Ey flp

Drosophila lines were obtained from the Bloomington Drosophila Stock Center (BDSC) or the Vienna Drosophila RNAi Center (VDRC): UAS-Optix-RNAi (VDRC-KK110813), UAS-Dcr-2 (VDRC-60008), tsh[md621]-GAL4 (BDSC-3040), dpp[blk1]-GAL4 (BDSC-1553), UAS-Dcr-2; ey-FLP (BDSC-5580), UAS-GFP-nls (BDSC-4776), ato^5’EYE-GAL4 (Yu et al., 2015 (link)), the G-TRACE line UAS-FLP Ubi-p63E(FRT.STOP)Stinger (BDSC-28282; Evans et al., 2009 (link)) and Actin5C>y+>GAL4 (BDSC-3953); the latter two are referred to as UAS-FLP Ubi>IC>GFP and Act>IC>GAL4, respectively, in the text and figures (IC=interruption cassette). For reporter constructs, genomic DNA fragments were cloned into the vectors pCasper-β-gal (encoding cytoplasmic β-Galactosidase) or pStinger (encoding nuclear eGFP) (Pirrotta, 1988 (link); Barolo et al., 2000 ).
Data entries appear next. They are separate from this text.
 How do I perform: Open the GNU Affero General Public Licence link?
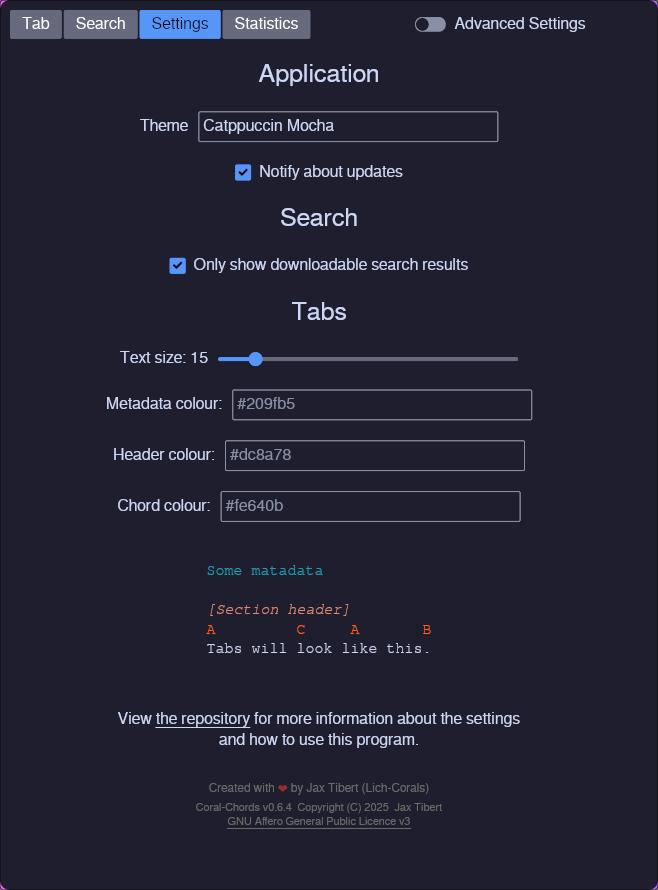point(318,822)
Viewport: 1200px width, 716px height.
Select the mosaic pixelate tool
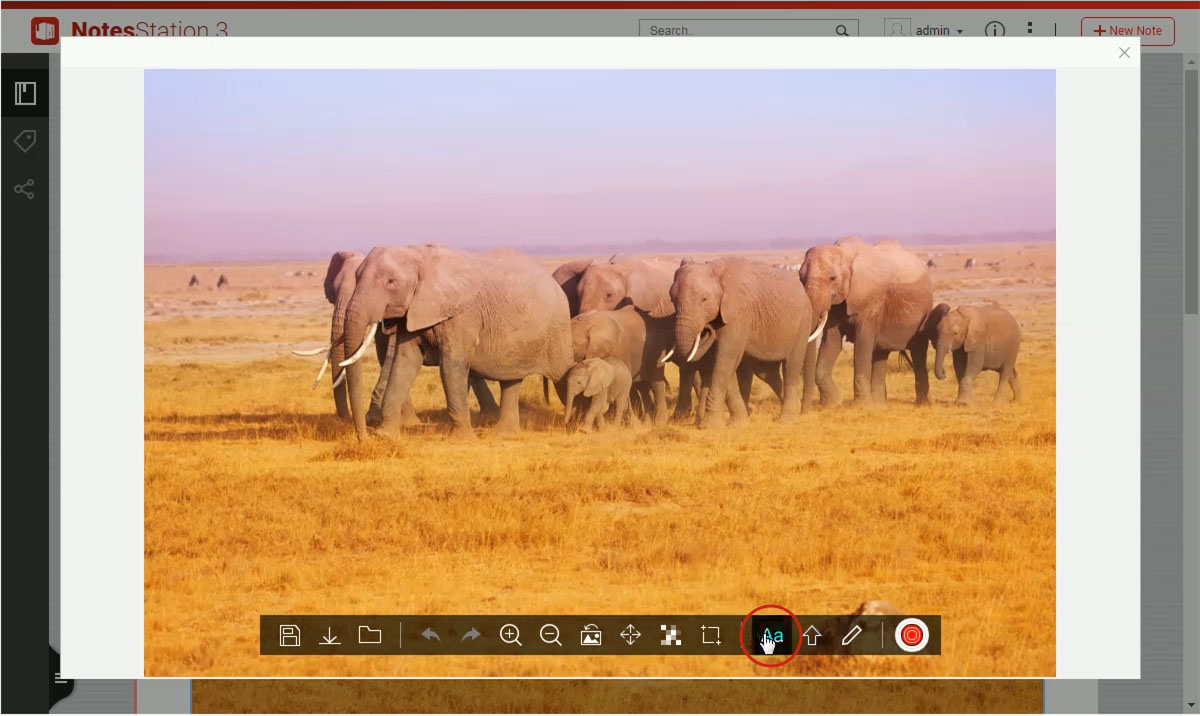pyautogui.click(x=670, y=635)
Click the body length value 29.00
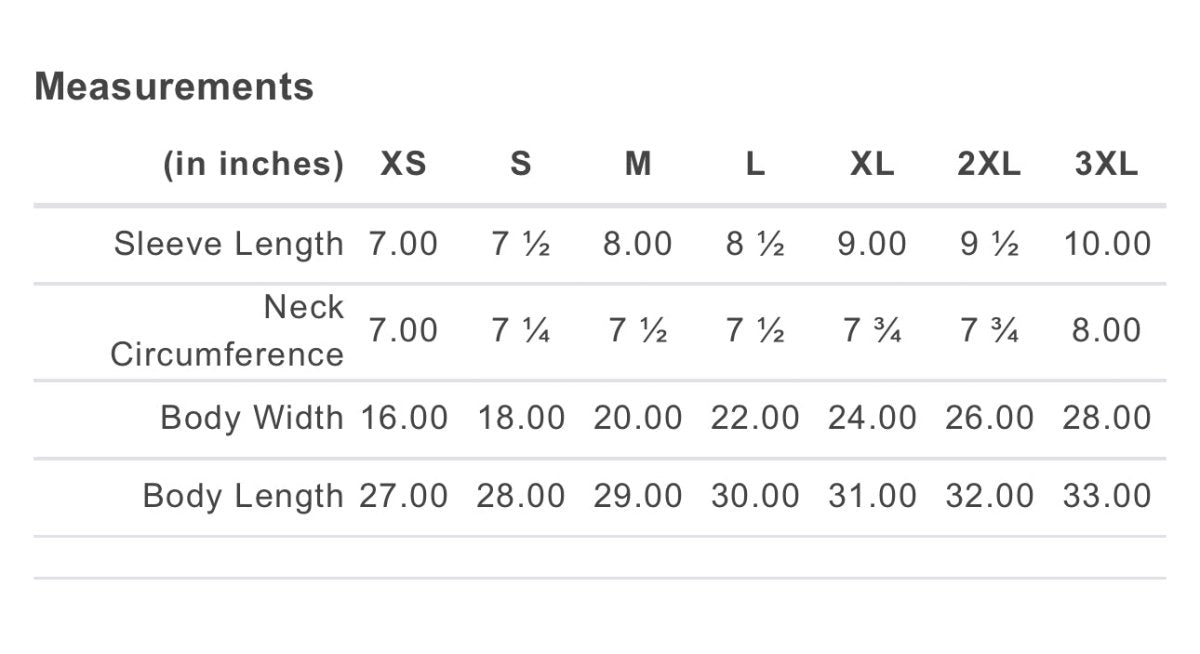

Both vectors were first modified to contain a 1.1 kb fragment spanning the ato promoter region and 5’UTR (Sun et al., 1998 (link)). All constructs were confirmed by sequencing (data are available upon request) and injected into w CantonS for P-element transformation (Spradling and Rubin, 1982 (link)). All crosses for Fig. 4 were carried out at 30°C to enhance Optix gene silencing.